Prince v. State

360 So. 2d 1161 | Fla. Dist. Ct. App. | 1978

Lead Opinion

CROSS, Judge.

Appellant, a juvenile, seeks reversal of an adjudication of guilt for the offense of escape and a sentence of confinement for three years. We reverse.

On July 24, 1974 appellant was arrested for certain felonies in Palm Beach County. At the time of her arrest, appellant was seventeen years of age. In due course, appellant was transferred from the custody of the West Palm Beach Police to the juvenile facilities known as the A. G. Holley Girls Detention Center in Lantana, Florida. The following day, July 25,1974, after hearing, the juvenile court entered an order of detention requiring appellant to be maintained under the supervision of the Division of Youth Services at the A. G. Holley Center.

Subsequently, appellant in the company of three other juveniles gained access to the main office at the Center, and thereupon proceeded to release the locking mechanism on the main door. The girls then fled the facility. At trial on the offense of escape, counsel for appellant moved for a judgment of acquittal on the grounds that appellant’s conduct did not constitute the crime of escape as charged in the information. This motion was denied. Subsequently, appellant was found guilty as charged by jury. After receiving a pre-sentence report, the court entered an adjudication of guilt to the crime of escape and sentenced appellant to three years confinement. This appeal then followed.

Recently in the case of In Interest of F. G., a child, 349 So.2d 727 (Fla. 4th DCA 1977), this court determined, in view of the express language of Section 416.06, Florida Statutes,1 that a juvenile escaping from a county detention home could not be found guilty of the crime of escape under Section 944.40, Florida Statutes.2

Appellee points out that since the enactment of Chapter 959, Florida Statutes, such detention homes now fall directly under the authority of the Department of Health and Rehabilitative Services rather than under the auspices of the board of commissioners for the respective counties, as envisioned by *1163Chapter 416, Florida Statutes.3 Therefore, appellee urges that detention homes now fall within the purview of a state penal institution as that term is set forth in Section 944.40, Florida Statutes.
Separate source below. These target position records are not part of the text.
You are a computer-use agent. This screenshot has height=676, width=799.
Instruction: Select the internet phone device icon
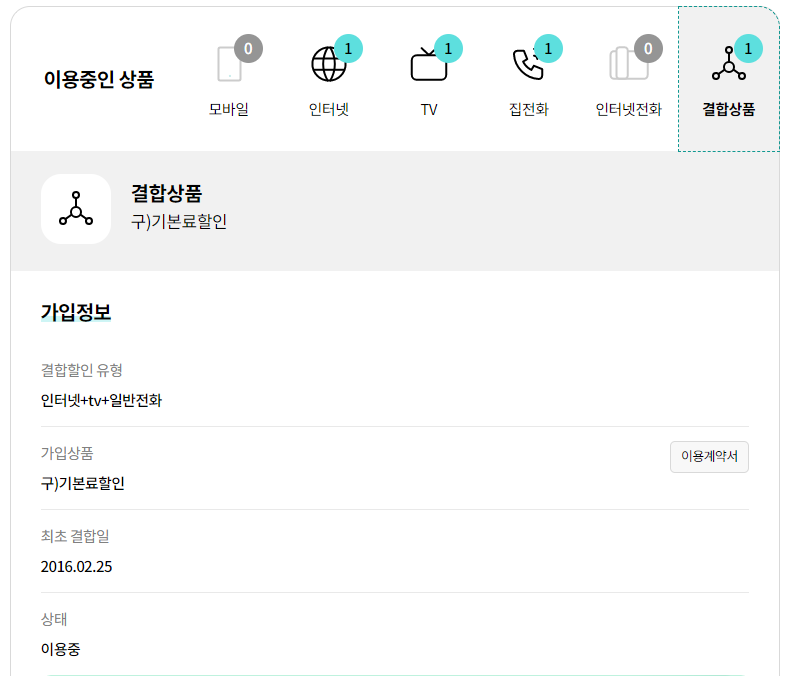point(627,65)
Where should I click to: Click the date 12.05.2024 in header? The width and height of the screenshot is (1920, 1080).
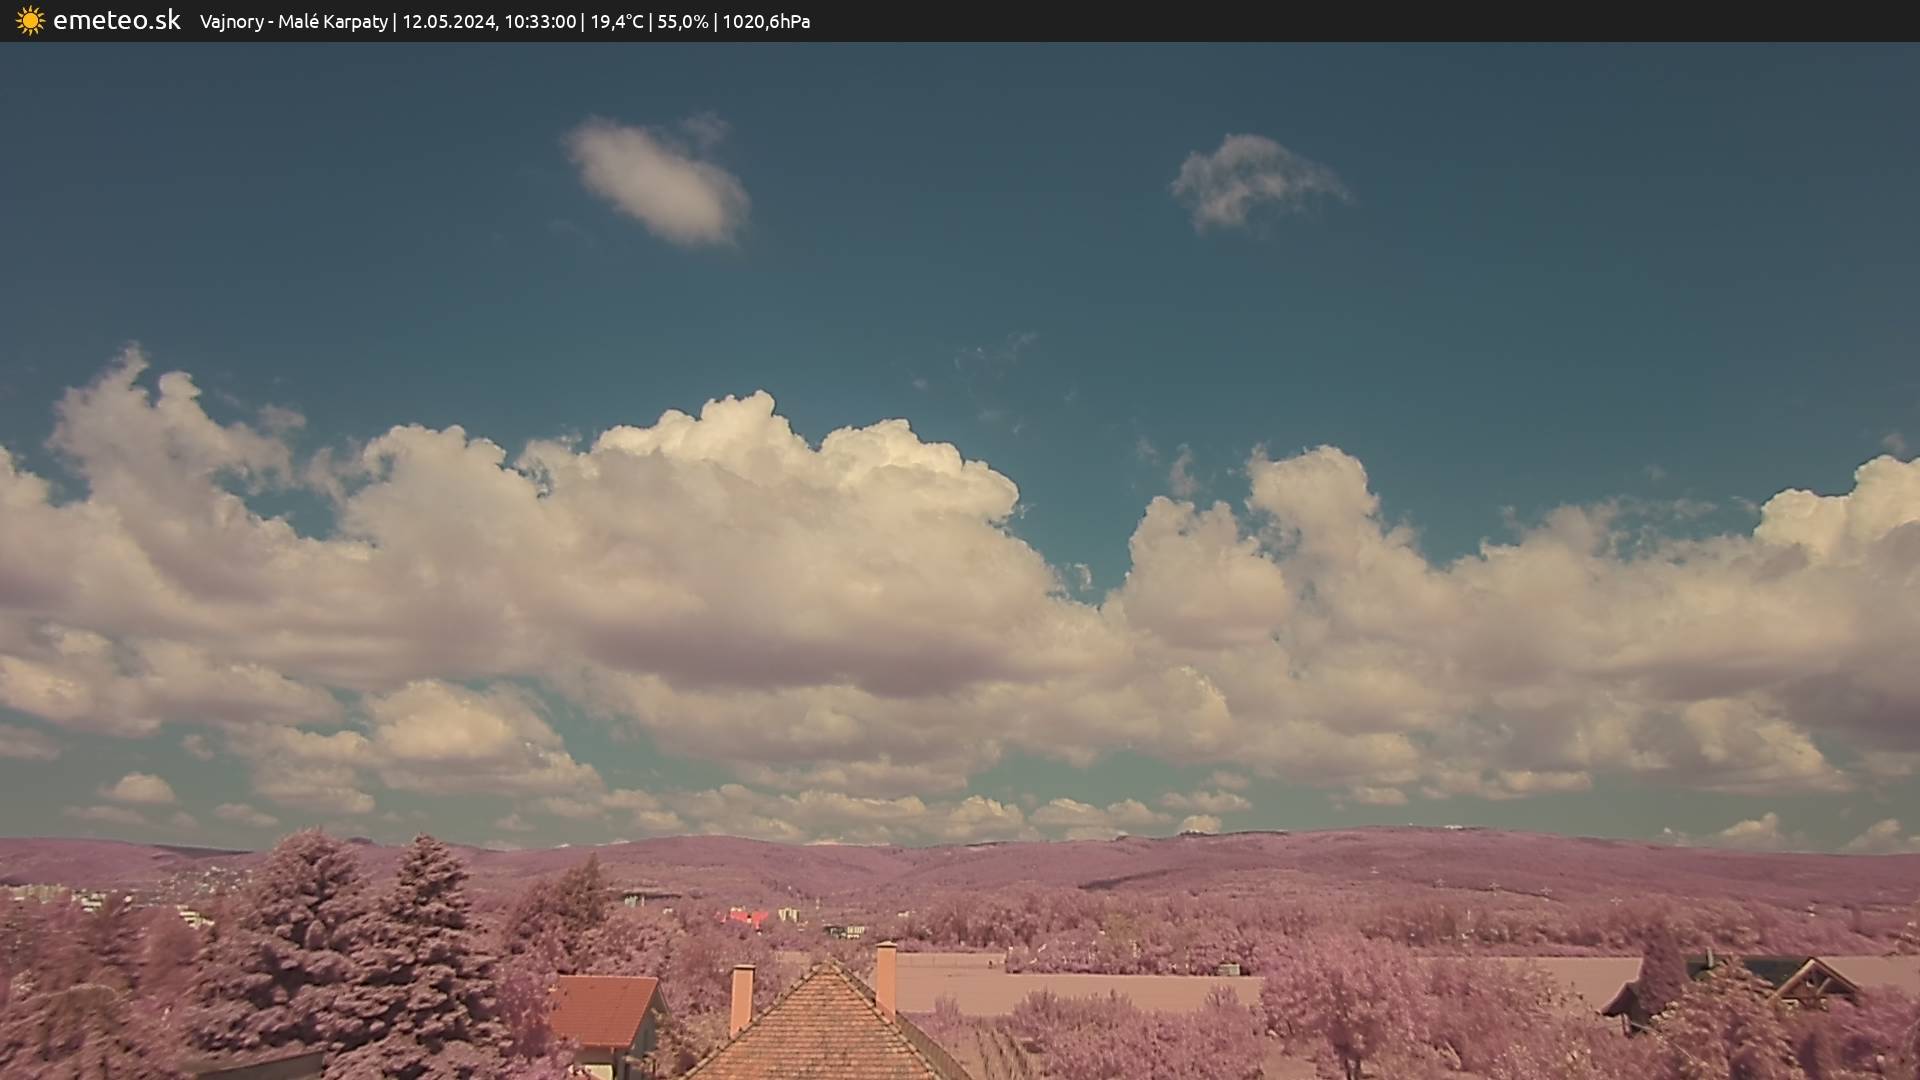449,22
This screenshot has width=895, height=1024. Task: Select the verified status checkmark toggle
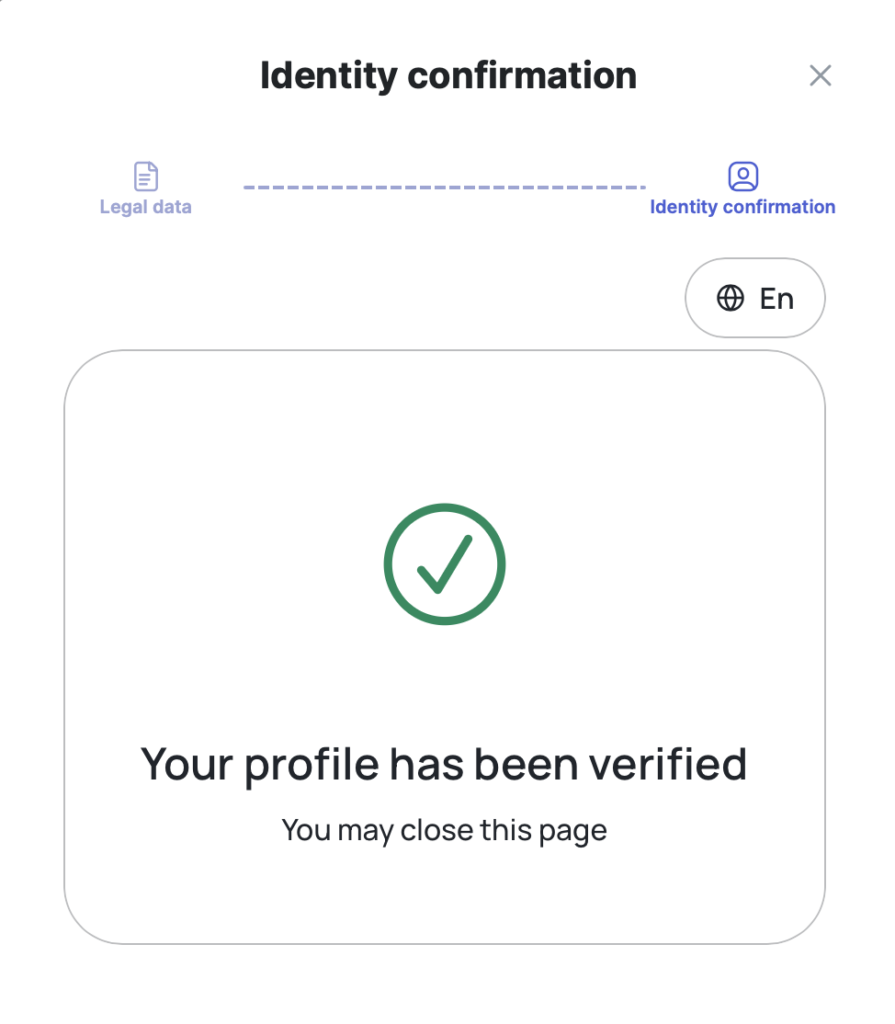click(444, 563)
Appellee is correct in that the Department of Health and Rehabilitative Services now is authorized through its Division of Youth Services to direct the operation of detention services for children in Palm Beach County. See Section 959.022(2)(d), Florida Statutes. However, we are unable to find any evidence to indicate that the legislature intended through the enactment of ch. 959 to bring such detention facilities within the purview of Section 944.40, Florida Statutes. On the contrary, from the tenor of the provisions of ch. 959, it appears that it was the intent of the legislature to maintain the characterization of juvenile detention units as homes, rather than as penal institutions. For example, detention facilities utilized for detention care defined by ch. 959 are divided into two categories, a “secure facility” and a “non-secure facility.” Each is identified as a facility “for the temporary care of children pending adjudication or court disposition.” See Sections 959.001(4), (6), (8) and (9), Florida Statutes. Appellant at the time of her leaving detention was at such a detention facility. We determine that such a juvenile detention facility where juveniles are supervised pending disposition of the matters for which they were taken into custody do not fall within the definition of penal institutions as set forth in Section 944.40, Florida Statutes.

Accordingly, the judgment is reversed with directions to discharge the appellant, Georgia Mae Prince.

Reversed and remanded, with directions.

. Section 416.06, Florida Statutes, provides in relevant part:

“A detention home shall not be deemed to be, nor treated as a penal institution, but a home.”

. Section 944.40, Florida Statutes, provides:

“Any prisoner confined in any prison, jail, road camp, or other penal institution, state, county, or municipal, working upon public roads, or being transported to or from a place of confinement who escapes or attempts to escape from such confinement shall be guilty of a felony of the second degree . . . .”

. Section 959.022(4), Florida Statutes, provides:

“Nothing in this section shall be construed to abridge the powers granted local units of government in chapters 39 and 416 and other applicable provisions of law to operate detention programs, except that on the implementation date, the counties within the region where the state has assumed detention services shall lose the statutory authority to provide such services . . . . On said implementation date the statutory authority to provide operation of detention services in that region shall be transferred to and be vested in the department.”





Concurrence Opinion

LETTS and MOORE, Judges,

concurring specially with opinion:

We concur because all criminal statutes must be strictly construed and the wording of the applicable enactments leave us no alternative. However, the common dictionary definition of “detention” reads:

a holding in custody.

Likewise the definition of “escape” is:

a flight from confinement.

From these everyday common sense definitions we deduce that in enacting Section 944.40 the Legislature never intended to exclude those who escape from detention homes. Indeed we perceive no earthly reason why they should be so excluded. The tender years of the escapees may affect the manner of prosecution (or lack of it), the resulting adjudication and the punishment, but murder is ever murder, arson still is arson and escape remains escape. The legislature should correct this obvious failure to consider the effect that Section 416.06 would have upon Section 944.40.